-- Start Text --

Robert Ian Duhig (born 9 February 1954 in London) is a British-Irish poet. In 2014, he was chair of the judging panel for the T. S. Eliot Prize awards.

He was the eighth of eleven children born to Irish parents. He graduated from Leeds University.

He worked for 15 years with homeless people before becoming a poet and writer.

Duhig has written occasional articles for magazines and newspapers including Moving Worlds, Poetry London, The Poetry Review and The Irish Times. He has also worked on a variety of commissions, particularly involving music. With the contemporary composer Christopher Fox, Duhig wrote "In the Key of H" for the Ilkley Festival and an insert to "The Play of Daniel", which can be heard on Fox's DVD A Glimpse of Sion's Glory. The Clerks—a vocal consort specialising in pre-baroque music—commissioned him to write new poems for 'Le Roman de Fauvel', which was first performed at the Queen Elizabeth Hall on the South Bank in 2007 and enthusiastically reviewed in The New York Times when performed in that city in 2009.

-- End Text --
-- Start Given information --

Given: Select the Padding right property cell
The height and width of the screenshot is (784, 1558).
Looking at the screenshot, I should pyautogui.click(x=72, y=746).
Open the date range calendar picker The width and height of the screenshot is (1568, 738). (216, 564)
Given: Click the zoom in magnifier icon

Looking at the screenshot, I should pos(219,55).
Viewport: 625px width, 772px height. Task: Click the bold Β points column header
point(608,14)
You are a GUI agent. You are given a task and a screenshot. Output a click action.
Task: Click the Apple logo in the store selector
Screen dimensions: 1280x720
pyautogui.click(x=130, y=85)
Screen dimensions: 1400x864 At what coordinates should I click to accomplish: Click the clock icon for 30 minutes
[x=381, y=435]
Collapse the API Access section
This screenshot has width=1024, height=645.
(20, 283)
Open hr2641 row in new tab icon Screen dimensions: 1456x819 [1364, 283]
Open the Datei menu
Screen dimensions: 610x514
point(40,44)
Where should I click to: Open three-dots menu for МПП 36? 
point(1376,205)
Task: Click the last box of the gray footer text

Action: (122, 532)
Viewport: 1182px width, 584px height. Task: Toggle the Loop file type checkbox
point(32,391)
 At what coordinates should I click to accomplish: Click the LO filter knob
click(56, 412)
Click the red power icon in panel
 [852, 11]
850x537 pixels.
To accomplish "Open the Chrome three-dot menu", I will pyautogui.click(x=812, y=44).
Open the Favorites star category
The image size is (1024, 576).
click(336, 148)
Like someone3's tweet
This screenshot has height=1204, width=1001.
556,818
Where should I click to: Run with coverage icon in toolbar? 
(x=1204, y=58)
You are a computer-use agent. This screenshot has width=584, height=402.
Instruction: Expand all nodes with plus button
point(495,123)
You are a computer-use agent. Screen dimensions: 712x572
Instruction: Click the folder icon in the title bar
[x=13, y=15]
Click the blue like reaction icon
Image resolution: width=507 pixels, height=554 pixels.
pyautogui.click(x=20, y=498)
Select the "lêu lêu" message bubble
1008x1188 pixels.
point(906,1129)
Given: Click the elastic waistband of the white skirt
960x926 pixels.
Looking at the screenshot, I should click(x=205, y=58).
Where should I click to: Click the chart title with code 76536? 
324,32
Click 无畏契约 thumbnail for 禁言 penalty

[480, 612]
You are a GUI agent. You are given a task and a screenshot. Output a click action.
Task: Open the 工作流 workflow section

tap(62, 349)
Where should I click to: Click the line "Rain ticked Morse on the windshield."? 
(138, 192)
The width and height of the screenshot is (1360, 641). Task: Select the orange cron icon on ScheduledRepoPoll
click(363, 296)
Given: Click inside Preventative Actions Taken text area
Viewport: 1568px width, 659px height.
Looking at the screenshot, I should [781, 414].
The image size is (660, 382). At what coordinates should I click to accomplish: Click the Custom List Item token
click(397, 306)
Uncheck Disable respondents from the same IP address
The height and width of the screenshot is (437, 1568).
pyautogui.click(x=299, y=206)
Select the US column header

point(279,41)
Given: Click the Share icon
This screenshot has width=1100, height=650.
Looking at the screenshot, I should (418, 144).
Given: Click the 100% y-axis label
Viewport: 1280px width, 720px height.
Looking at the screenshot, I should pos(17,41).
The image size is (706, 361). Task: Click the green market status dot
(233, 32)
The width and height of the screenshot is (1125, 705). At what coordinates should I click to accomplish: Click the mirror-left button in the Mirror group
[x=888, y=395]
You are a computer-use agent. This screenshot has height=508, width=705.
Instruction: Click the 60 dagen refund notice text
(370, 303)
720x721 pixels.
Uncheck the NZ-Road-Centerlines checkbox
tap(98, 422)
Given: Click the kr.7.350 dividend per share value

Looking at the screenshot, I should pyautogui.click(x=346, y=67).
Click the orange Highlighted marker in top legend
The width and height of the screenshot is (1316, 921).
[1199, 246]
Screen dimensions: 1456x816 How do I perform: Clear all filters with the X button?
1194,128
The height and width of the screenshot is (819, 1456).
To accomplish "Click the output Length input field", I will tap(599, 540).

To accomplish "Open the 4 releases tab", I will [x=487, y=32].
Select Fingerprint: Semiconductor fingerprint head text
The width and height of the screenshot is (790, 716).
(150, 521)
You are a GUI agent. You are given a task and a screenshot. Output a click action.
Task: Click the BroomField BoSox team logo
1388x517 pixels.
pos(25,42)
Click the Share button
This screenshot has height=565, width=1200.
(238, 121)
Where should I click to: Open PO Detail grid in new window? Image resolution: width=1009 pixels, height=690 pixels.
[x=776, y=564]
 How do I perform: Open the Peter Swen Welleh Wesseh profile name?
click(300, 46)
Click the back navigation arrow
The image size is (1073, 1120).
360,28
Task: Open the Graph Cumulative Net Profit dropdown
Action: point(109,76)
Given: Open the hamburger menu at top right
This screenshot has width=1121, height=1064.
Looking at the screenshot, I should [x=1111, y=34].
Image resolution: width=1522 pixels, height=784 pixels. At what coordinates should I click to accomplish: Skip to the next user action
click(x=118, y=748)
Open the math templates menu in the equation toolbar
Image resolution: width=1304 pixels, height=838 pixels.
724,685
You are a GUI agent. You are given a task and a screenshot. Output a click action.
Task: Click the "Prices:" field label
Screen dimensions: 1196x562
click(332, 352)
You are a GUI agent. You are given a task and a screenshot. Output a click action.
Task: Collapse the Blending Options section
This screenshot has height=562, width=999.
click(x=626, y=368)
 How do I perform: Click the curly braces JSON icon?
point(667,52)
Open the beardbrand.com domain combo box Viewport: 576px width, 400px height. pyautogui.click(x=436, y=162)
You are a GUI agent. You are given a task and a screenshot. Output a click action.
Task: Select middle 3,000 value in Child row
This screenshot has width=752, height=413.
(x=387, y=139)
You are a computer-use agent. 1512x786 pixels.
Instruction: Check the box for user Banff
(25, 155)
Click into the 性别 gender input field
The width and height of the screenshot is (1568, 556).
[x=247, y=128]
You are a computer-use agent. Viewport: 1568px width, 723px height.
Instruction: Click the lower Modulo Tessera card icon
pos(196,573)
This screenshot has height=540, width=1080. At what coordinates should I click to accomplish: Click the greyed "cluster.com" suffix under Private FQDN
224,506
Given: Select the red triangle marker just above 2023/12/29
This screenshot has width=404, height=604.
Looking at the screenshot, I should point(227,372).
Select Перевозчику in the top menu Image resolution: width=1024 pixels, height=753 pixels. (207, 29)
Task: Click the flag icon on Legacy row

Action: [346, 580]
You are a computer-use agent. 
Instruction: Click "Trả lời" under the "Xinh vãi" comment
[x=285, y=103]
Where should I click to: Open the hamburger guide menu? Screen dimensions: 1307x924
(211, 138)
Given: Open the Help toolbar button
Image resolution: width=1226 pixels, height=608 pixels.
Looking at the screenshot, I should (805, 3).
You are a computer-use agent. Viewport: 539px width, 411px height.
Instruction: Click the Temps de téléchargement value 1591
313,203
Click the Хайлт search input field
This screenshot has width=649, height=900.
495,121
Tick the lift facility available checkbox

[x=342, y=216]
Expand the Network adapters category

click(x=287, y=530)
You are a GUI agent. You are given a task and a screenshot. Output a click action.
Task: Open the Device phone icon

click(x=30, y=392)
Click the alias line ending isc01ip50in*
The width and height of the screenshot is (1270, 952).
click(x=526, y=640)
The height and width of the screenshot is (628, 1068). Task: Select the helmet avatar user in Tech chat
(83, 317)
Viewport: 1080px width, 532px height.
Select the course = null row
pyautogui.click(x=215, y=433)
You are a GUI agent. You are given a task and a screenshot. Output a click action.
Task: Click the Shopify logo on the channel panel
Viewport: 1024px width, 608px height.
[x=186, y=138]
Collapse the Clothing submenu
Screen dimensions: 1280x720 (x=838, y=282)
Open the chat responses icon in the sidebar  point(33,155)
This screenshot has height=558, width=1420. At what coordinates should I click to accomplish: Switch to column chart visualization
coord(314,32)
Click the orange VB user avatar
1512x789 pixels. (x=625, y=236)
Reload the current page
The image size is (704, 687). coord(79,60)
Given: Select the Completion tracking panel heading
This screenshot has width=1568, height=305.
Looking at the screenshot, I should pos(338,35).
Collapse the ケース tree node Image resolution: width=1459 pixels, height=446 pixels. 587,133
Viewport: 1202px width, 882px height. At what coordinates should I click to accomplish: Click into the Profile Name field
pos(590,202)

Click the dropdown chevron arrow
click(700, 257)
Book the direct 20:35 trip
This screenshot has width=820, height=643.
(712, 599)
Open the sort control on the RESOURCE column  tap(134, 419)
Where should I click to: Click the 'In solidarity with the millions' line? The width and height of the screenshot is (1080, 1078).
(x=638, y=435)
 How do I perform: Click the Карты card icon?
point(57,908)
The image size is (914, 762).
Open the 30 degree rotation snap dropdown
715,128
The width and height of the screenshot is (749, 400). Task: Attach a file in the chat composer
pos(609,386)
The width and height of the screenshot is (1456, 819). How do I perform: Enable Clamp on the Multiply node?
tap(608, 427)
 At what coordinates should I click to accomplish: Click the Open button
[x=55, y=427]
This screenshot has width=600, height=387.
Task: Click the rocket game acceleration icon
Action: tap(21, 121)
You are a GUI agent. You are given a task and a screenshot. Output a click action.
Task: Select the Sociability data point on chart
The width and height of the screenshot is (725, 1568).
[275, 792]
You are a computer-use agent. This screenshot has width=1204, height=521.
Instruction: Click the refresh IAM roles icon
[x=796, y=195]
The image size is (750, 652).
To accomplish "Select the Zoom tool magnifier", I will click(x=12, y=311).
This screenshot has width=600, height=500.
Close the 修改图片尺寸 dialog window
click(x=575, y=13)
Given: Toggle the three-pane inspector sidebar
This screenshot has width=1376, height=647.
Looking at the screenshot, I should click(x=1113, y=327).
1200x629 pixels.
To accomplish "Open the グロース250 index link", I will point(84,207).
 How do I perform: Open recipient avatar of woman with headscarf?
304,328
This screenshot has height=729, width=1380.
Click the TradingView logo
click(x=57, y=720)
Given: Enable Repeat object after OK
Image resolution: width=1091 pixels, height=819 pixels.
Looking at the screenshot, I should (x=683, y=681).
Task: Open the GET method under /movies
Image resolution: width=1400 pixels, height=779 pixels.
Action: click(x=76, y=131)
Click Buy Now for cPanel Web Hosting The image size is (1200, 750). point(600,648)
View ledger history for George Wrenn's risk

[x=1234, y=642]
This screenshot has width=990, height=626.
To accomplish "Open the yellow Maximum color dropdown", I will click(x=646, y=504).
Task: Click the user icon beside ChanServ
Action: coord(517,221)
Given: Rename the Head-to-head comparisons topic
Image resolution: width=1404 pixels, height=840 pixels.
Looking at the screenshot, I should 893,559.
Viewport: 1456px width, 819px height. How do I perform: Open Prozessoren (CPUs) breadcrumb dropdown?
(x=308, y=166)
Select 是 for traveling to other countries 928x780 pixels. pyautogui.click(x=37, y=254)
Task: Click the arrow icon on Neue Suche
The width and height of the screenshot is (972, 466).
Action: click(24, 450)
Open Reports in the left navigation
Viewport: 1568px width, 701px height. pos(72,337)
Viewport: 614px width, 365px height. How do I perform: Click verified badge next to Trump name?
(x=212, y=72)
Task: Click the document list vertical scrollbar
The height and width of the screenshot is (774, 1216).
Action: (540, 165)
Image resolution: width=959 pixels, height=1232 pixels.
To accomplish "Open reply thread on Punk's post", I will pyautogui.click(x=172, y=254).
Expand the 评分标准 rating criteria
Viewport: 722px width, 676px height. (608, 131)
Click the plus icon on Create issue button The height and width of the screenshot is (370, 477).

-- End Given information --

# Instruction
Extend the biography of the poet Robert Ian Duhig, starting right after its final sentence.

# Reply to the task
Duhig is an anthologised short story writer, represented in the award-winning 'The New Uncanny' from Comma Press, a creative updating of Freud's famous essay with other writers including A.S Byatt and Hanif Kureishi. He has also written for the stage including a piece with Rommi Smith, directed by Polly Thomas, on 'God Comes Home' at the West Yorkshire Playhouse in 2009. This considered the ramifications of the case of David Oluwale, a homeless Nigerian immigrant to Leeds, who died after a campaign of persecution by two local policemen. Duhig has subsequently written several poems about this tragic story, some featuring in his book 'Pandorama', and continues to be involved with the David Oluwale Memorial Association.
Duhig was elected a Fellow of the Royal Society of Literature in 2006.

Duhig is an uncle of Australian musician Gareth Liddiard, renowned for his work with bands such as The Drones and Tropical Fuck Storm.

==Awards==
- 1987 National Poetry Competition for Nineteen Hundred and Nineteen
- 1989 Northern Poetry Competition for Splenditello
- 1991 Forward Poetry Prize (shortlist) for The Bradford Count
- 1991 Whitbread Poetry Award (shortlist) for The Bradford Count
- 1995 T. S. Eliot Prize (shortlist) The Mersey Goldfish
- 1998 Arts Council Writers' Award
- 2000 National Poetry Competition for "The Lammas Hireling"
- 2001 Cholmondeley Award
- 2001 Forward Best Single Poem Prize for "The Lammas Hireling"
- 2002 Forward Poetry Prize (shortlist) for "Rosary"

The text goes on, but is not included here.